BB: There is the fear and there is the response of people in the government. The public has been educated with very bad Hollywood pictures talking about defects, armies of clones, and that's what people have in mind when they think about clones. They don't think about a baby that has been denied to parents who can't have a child, or they are not thinking about someone who has lost a child and would like to have their baby twin. So the way people are looking at it is because they don't have the education.

KS: How do you respond to the fear of clones lacking a 'soul'?

BB: I don't believe in souls. I believe that if you look at the original term 'soul,' that is "animus" in Latin: It means "what makes us." And what makes me - I'm sorry - it's my DNA. It's the unique thing that drives me to what I am doing every day. And that's my 'soul,' and if it's transferred to my new body, that body has a new 'soul.' But I don't have a mystical way to look at people and life in general. I believe that we have been created by scientists who wanted us to be happy, and the only paradise we have is the only life we have.

KS: Do you believe in the bad-seed theory, that a child could be born bad or evil, and could that happen with a cloned baby?

BB: We are the results of our genes and the environment. If you have bad movies, you imagine bad things, but there's no scientific basis in that. So if I take your genes and reproduce you, there would be a baby born carrying your genes. So whether you have an evil gene in you, I don't know, but I don't think so, looking at you.

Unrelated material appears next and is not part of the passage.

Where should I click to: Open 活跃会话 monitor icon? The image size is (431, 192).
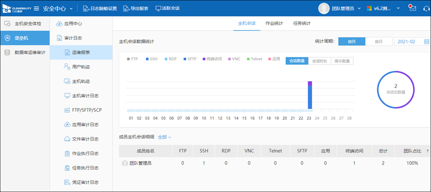point(158,9)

KS: But would you screen your clientele? Say a serial murderer came to you and wanted to be cloned.

BB: I don't know if a serial murder is genetically a serial murderer or if he is the result of his education and suffering in childhood. You don't know that. But a lot of people ask me, 'Would you clone Hitler?' I'm pretty sure that Hitler was a nice little sweet baby. And he suffered because he was short and dark haired in an environment of blond, blue-eyed people and he probably wanted revenge. But who am I to say that? I do believe that in every one of us there is a need to love. A true need to love. Some of us, despite the fact that they want to love so much, they have destruction in them and they are becoming the 'evil' you are talking about. But if you talk to those 'evil' people, you will see that somehow they are loving people.

KS: Will clone-banning legislation change in the U.S.?

BB: It's already started in California (it just passed a bill allowing for stem-cell research). And when they found the body of Chandra Levy, I remember two or three days later a woman wrote an article that said, 'I don't know that if I lost a child if I would consider cloning that child, but who am I to tell anybody that they shouldn't do it?' She was touched by the pain of the parents of this girl, and she realized there could be people who would love to give that genetic chance - a new chance to become somebody.